Zak Brown isn’t shy about it: without Formula 1’s cost cap, McLaren might not be here to enjoy its renaissance.
Speaking on the How Leaders Lead podcast, McLaren’s chief executive traced the team’s revival back to a moment of crisis. As COVID-19 stalled the world and squeezed balance sheets, F1’s long-discussed spending limit snapped into focus. The numbers were supposed to land much higher, Brown said, until the pandemic forced the sport to rethink.
“That was huge,” he said of the cap talks. “We were lucky on timing from a COVID point of view… it put the sport under an immense amount of pressure.” Crucially, it also gave Brown leverage: “We got a little bit lucky with the timing because it allowed me to push even harder to get the budget cap down.”
F1 had been eyeing a $175 million ceiling. By 2021, that arrived at $145m. It dropped again to $140m in 2022 and $135m in 2023, tightening the field’s margins and, in Brown’s view, its competitiveness. “Last year we had seven multiple winners,” he noted. “Four different teams won races. The top three teams swapped the constructors’ championship late in the year. And that’s because now we’re all playing with the same size bat.”

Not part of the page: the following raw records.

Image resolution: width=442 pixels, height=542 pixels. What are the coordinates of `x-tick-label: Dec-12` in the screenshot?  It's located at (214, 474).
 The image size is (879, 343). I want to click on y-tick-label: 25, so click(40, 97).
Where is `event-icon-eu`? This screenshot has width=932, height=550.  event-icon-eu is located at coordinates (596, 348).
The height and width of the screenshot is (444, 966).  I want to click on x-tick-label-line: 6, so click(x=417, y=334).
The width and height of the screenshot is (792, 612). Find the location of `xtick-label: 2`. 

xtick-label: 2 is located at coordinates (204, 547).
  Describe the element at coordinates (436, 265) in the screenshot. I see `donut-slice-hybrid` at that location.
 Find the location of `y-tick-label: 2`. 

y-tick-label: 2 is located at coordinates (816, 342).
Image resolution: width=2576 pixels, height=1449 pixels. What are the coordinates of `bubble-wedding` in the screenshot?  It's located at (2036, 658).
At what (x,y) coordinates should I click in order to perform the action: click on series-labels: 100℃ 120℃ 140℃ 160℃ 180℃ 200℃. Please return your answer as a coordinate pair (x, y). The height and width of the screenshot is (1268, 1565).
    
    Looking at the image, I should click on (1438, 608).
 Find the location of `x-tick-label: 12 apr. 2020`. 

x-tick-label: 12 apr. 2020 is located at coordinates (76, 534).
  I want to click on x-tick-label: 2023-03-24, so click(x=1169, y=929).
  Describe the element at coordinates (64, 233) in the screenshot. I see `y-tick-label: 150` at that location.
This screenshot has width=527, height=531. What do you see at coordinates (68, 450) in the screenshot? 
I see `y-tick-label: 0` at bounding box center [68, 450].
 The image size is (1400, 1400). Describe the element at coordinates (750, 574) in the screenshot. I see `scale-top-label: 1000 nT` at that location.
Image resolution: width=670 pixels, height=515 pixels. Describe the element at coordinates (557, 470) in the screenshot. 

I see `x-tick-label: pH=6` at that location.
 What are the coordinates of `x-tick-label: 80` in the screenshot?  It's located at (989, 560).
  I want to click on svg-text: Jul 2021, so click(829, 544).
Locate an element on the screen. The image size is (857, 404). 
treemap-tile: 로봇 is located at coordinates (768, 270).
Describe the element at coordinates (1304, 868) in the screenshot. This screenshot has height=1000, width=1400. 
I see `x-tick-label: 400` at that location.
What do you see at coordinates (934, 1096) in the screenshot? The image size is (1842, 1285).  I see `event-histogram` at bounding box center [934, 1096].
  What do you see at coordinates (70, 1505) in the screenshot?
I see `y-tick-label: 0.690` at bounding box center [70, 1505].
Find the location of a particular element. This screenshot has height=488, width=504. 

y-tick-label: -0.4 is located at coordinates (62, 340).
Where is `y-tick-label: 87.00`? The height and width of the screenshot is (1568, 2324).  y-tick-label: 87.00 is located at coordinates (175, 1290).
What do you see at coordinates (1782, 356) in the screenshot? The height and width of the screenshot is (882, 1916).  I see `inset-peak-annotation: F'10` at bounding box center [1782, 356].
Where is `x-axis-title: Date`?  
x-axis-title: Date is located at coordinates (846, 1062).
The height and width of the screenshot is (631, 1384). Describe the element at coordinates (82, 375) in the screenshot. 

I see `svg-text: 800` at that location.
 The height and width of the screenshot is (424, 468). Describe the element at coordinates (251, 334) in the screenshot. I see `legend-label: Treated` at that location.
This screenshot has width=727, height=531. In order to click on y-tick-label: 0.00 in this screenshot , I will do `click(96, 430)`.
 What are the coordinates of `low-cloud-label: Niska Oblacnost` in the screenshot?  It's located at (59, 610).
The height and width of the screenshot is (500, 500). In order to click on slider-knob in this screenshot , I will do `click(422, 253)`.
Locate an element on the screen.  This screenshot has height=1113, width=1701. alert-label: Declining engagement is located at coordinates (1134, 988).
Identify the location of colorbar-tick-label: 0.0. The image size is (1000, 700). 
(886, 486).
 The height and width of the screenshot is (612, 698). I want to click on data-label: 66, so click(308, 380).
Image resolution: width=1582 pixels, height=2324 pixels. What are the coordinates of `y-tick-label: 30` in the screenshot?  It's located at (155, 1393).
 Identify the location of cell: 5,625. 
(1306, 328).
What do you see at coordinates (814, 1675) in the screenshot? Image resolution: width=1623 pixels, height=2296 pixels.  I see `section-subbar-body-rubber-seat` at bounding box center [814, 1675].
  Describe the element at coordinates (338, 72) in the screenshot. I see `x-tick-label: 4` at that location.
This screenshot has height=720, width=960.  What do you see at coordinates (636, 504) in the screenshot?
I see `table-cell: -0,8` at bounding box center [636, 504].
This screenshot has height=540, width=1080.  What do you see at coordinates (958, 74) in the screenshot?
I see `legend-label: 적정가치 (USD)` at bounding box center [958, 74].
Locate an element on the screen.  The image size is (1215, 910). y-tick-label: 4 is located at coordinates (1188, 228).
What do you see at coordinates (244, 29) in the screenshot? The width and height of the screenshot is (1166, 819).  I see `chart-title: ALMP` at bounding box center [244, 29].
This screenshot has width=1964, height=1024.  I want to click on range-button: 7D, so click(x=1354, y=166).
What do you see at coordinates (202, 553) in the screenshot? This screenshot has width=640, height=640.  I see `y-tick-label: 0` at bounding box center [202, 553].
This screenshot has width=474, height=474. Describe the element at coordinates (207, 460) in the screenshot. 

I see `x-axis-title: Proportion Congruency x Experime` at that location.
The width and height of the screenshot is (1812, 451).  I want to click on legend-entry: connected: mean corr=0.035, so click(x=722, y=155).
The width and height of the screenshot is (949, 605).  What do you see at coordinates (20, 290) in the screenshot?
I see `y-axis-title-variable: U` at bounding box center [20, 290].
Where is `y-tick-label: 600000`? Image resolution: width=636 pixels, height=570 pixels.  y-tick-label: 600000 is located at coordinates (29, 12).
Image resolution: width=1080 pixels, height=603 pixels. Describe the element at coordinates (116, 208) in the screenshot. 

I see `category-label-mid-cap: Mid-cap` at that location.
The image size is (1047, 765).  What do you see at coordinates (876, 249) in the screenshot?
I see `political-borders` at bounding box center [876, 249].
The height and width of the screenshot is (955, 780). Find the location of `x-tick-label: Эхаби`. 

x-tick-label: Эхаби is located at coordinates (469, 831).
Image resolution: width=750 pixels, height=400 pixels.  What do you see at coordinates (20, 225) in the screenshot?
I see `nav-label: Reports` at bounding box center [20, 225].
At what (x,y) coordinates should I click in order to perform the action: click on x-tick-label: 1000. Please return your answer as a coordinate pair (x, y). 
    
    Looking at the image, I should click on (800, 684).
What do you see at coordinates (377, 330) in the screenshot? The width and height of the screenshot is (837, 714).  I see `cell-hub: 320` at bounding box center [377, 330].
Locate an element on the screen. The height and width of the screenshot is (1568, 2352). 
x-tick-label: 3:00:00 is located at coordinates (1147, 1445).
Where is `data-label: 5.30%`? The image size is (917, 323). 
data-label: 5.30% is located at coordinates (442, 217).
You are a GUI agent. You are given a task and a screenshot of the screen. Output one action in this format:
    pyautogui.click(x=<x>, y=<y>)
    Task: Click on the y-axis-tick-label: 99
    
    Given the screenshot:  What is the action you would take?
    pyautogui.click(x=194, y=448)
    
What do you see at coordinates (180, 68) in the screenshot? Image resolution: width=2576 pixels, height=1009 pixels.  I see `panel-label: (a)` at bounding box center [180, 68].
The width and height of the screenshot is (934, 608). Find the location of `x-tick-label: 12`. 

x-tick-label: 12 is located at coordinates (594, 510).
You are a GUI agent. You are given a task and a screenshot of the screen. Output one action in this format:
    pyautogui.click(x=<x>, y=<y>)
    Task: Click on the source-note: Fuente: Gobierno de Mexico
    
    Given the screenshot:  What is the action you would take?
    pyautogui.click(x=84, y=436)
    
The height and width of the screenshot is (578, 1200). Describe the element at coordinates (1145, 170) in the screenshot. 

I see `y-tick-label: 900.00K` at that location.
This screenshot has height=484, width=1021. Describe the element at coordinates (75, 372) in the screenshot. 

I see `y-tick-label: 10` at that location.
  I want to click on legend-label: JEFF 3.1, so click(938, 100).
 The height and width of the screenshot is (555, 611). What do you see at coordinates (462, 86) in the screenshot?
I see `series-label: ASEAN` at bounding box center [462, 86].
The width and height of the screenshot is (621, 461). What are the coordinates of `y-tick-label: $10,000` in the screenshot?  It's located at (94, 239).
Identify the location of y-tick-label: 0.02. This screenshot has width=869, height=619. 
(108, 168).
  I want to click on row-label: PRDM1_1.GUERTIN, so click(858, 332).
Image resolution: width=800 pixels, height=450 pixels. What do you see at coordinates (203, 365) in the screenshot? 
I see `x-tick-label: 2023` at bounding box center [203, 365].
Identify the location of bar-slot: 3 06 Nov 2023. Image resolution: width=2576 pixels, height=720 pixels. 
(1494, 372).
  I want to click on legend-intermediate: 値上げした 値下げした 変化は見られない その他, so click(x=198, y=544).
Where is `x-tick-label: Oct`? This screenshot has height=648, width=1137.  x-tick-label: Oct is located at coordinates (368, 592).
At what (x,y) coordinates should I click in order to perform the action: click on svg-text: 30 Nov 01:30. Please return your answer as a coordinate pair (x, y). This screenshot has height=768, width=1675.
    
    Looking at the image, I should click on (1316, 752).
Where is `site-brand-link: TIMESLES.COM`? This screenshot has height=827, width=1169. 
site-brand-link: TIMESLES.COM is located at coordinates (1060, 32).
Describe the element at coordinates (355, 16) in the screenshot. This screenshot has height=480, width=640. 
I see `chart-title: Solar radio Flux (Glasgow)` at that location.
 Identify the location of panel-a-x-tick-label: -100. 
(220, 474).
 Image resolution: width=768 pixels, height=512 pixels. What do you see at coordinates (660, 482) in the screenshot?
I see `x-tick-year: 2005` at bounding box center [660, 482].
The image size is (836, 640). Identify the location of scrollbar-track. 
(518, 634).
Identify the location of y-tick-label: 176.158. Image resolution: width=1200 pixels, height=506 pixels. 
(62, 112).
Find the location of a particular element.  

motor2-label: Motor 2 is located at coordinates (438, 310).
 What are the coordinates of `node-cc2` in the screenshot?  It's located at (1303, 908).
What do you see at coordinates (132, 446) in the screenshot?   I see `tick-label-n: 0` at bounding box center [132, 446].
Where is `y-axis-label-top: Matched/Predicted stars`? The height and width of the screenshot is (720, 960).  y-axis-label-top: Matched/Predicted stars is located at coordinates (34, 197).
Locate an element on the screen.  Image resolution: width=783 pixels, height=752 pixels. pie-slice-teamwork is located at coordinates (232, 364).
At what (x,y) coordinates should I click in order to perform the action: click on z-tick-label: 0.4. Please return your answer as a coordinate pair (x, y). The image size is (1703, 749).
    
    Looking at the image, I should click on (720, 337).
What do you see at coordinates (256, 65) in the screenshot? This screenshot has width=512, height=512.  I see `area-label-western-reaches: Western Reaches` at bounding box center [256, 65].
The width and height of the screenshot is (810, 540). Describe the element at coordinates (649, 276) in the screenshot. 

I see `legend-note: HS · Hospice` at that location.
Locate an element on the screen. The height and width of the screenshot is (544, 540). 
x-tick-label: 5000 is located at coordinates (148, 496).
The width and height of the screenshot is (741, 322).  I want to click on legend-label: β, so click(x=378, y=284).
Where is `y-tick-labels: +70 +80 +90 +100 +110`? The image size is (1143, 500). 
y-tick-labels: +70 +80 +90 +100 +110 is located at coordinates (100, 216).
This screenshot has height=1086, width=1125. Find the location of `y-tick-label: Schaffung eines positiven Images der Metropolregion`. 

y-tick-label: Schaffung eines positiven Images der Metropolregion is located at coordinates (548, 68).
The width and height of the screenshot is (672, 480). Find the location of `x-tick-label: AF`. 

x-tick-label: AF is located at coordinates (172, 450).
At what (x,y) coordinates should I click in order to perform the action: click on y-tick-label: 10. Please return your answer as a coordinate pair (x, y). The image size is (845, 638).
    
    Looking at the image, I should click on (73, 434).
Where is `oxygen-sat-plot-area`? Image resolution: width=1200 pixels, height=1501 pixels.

It’s not lost on anyone that McLaren has thrived in this environment. The Woking outfit was teetering in the late 2010s and early 2020s, stuck behind the spending arms race of the hybrid era as development budgets ballooned. The cap—and the discipline it enforced—leveled just enough of the playing field for the papaya cars to punch back.
The turnaround became unmistakable in 2024. A mid-season upgrade lit the fuse, propelling McLaren into the title fight and, ultimately, to the constructors’ crown at the final round. Max Verstappen retained the drivers’ championship for Red Bull, but McLaren’s surge underlined Brown’s point: when the chequebooks shrink, execution matters, and smart development can outgun brute force.
There’s a certain self-interest in Brown’s argument, sure. Yet the broader trend is hard to ignore. As costs compressed, resource allocation and operational sharpness moved to the front of the grid. The cap didn’t magically erase disparities—facilities and head starts still count—but it did stop the biggest players from running away every winter.
F1 enters 2025 with that tension still defining the sport: spend smart, move fast, and live inside the lines. McLaren, once on the brink, now looks like a team built for that reality.